■ PROBLEM DETAILS: If a line in the data holds "dropdown", copy that line out in full.

■ DATA SECTION:
__________
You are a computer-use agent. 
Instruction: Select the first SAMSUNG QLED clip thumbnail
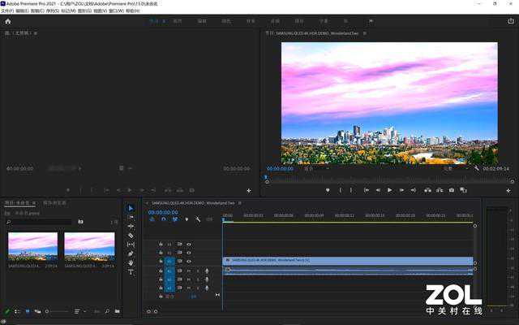point(32,246)

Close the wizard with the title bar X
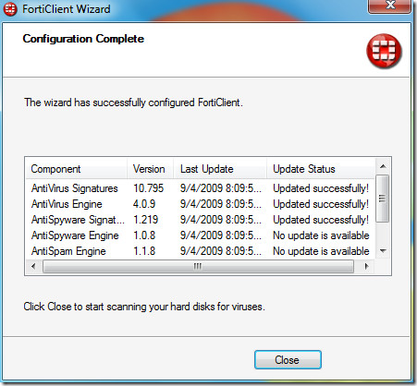coord(390,6)
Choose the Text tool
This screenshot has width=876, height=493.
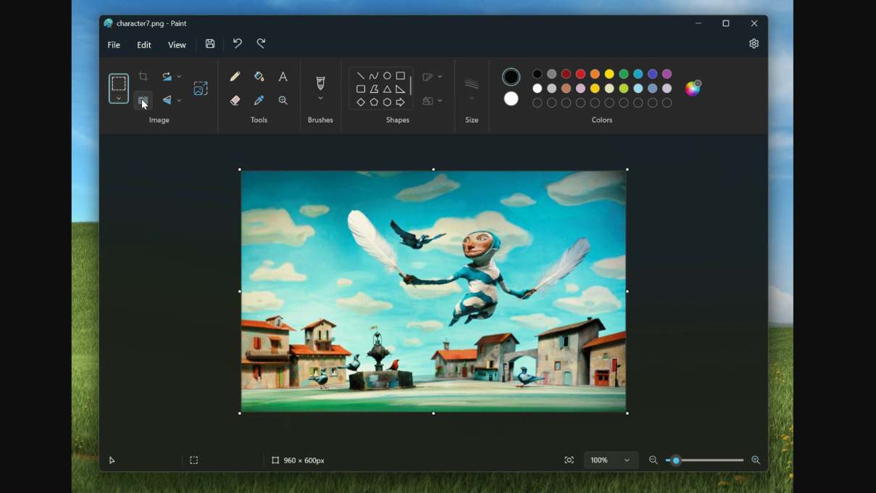click(283, 77)
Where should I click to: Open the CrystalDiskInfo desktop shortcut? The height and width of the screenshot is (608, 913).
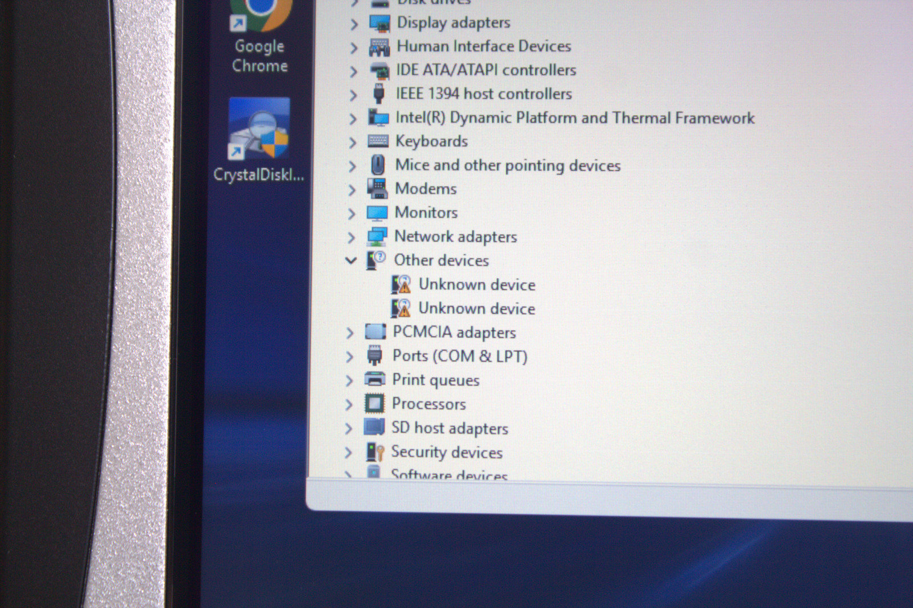[259, 140]
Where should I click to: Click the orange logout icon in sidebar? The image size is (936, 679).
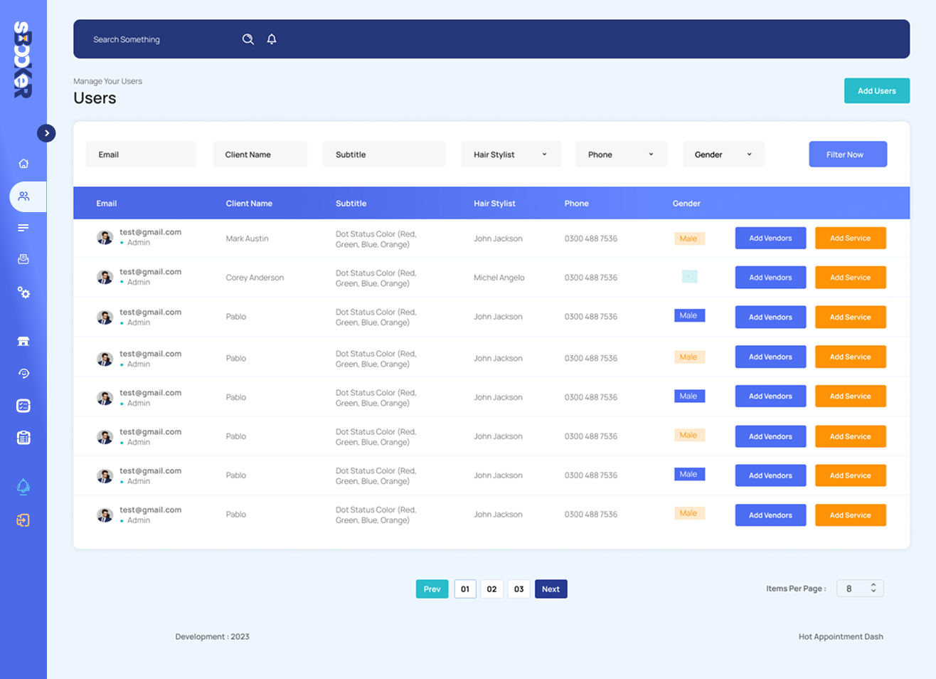[x=23, y=520]
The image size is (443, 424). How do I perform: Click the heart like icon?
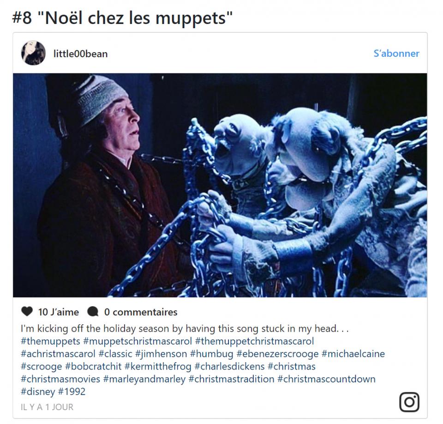click(27, 311)
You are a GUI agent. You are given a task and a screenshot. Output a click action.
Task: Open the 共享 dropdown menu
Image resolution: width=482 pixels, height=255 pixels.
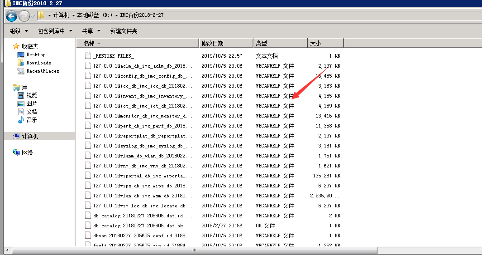(91, 31)
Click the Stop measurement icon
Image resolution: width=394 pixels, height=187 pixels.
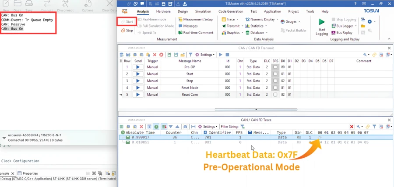123,31

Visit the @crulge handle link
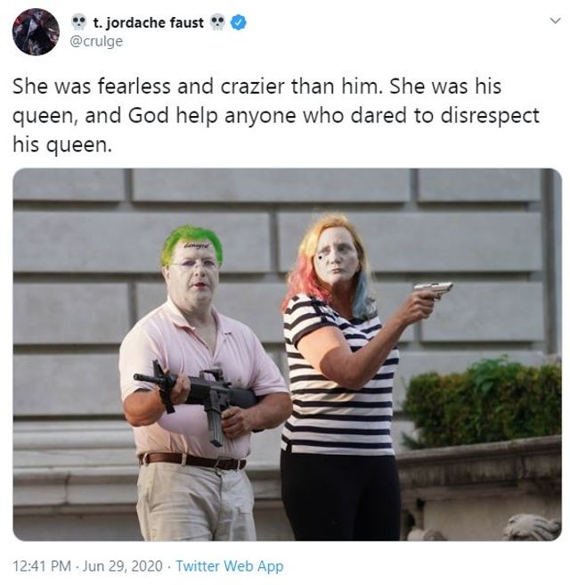click(96, 41)
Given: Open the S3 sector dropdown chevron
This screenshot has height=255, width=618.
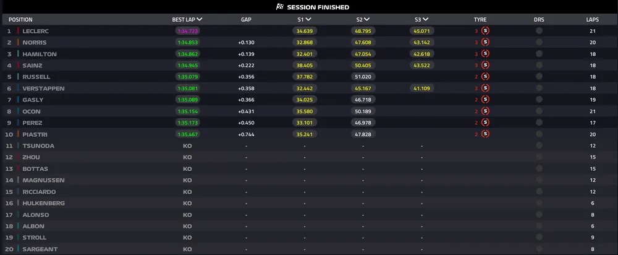Looking at the screenshot, I should pos(426,19).
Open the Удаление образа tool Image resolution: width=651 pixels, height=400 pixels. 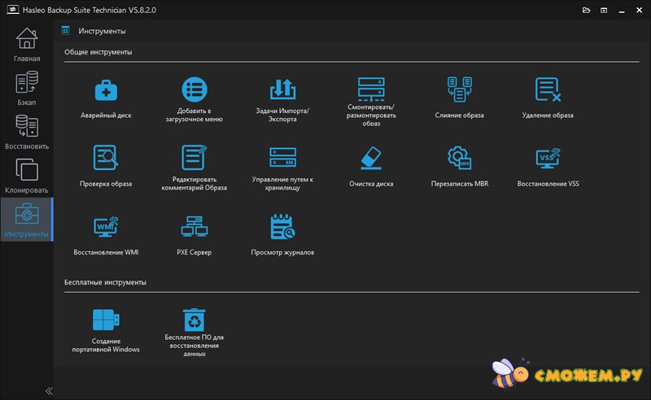[x=548, y=89]

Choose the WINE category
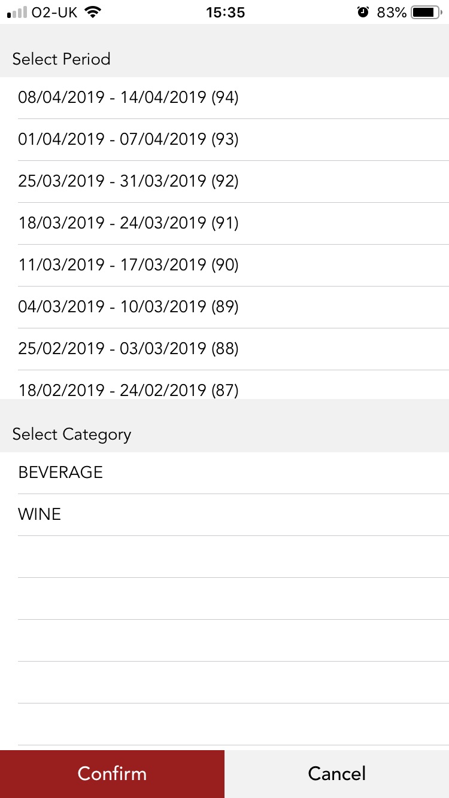coord(40,514)
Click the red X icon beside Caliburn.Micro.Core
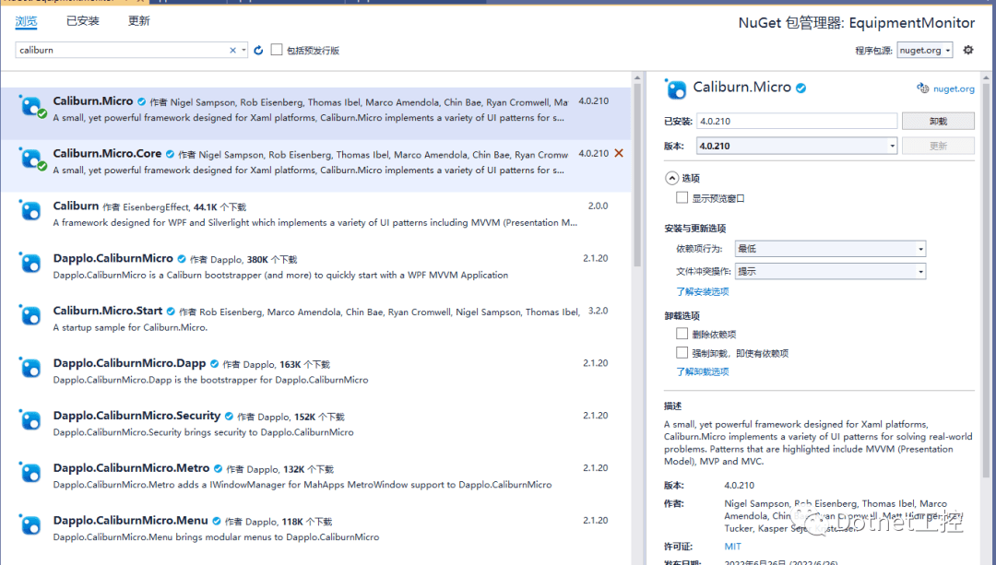 pos(617,153)
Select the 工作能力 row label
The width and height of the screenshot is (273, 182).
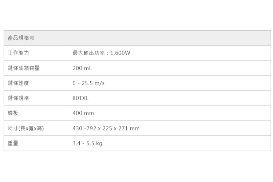pos(18,53)
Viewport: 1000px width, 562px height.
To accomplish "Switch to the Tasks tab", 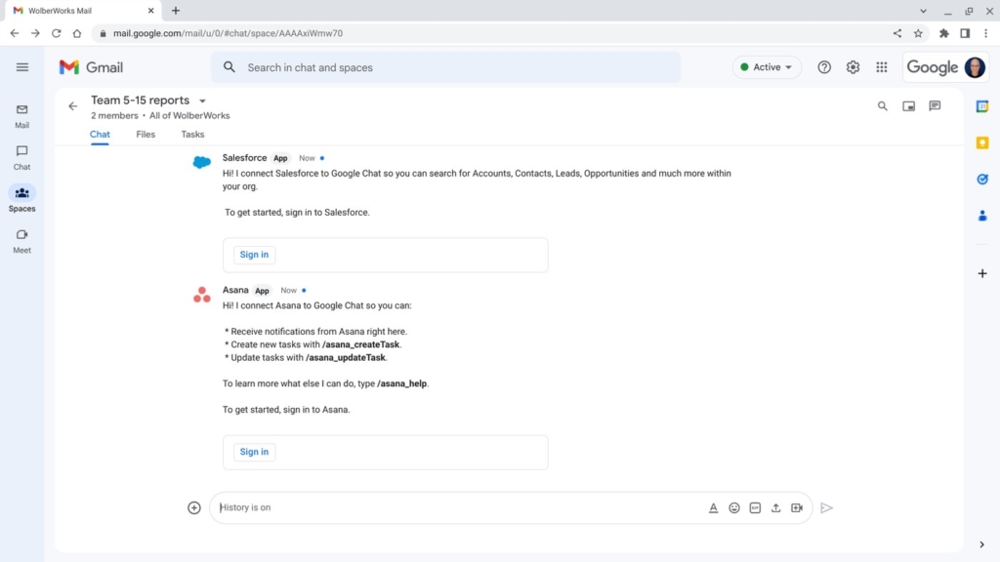I will [x=191, y=134].
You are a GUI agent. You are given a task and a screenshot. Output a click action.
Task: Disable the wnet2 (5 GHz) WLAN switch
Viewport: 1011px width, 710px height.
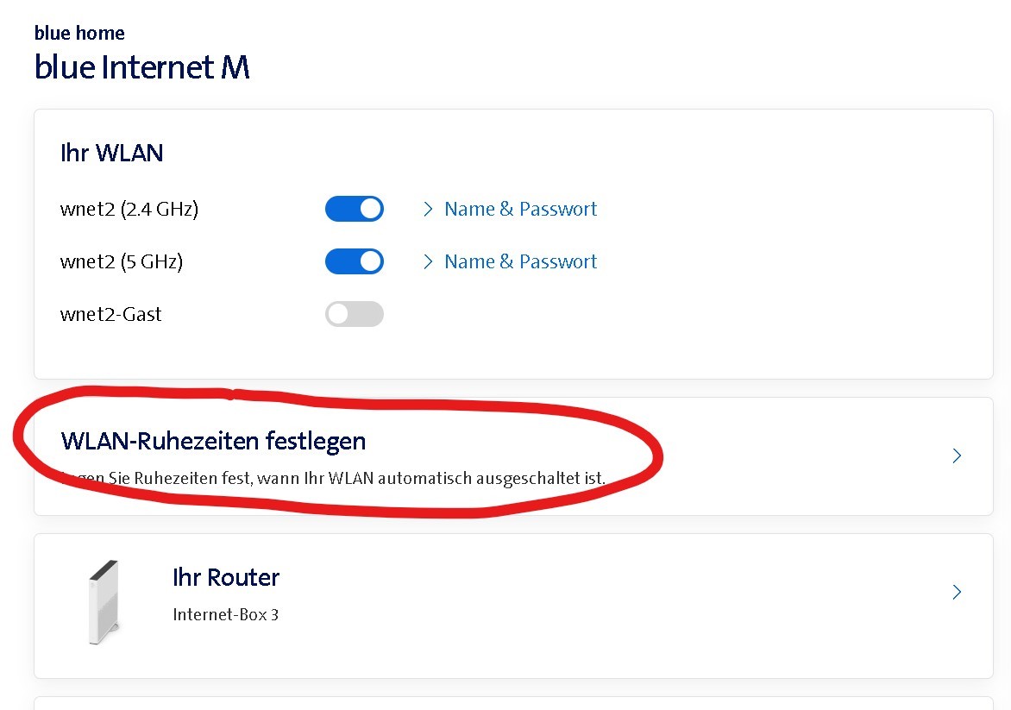pos(354,261)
__________
■ RESPONSE TO THE TASK:
Task: Open the 共享 dropdown menu
Given: Open the S3 sector dropdown chevron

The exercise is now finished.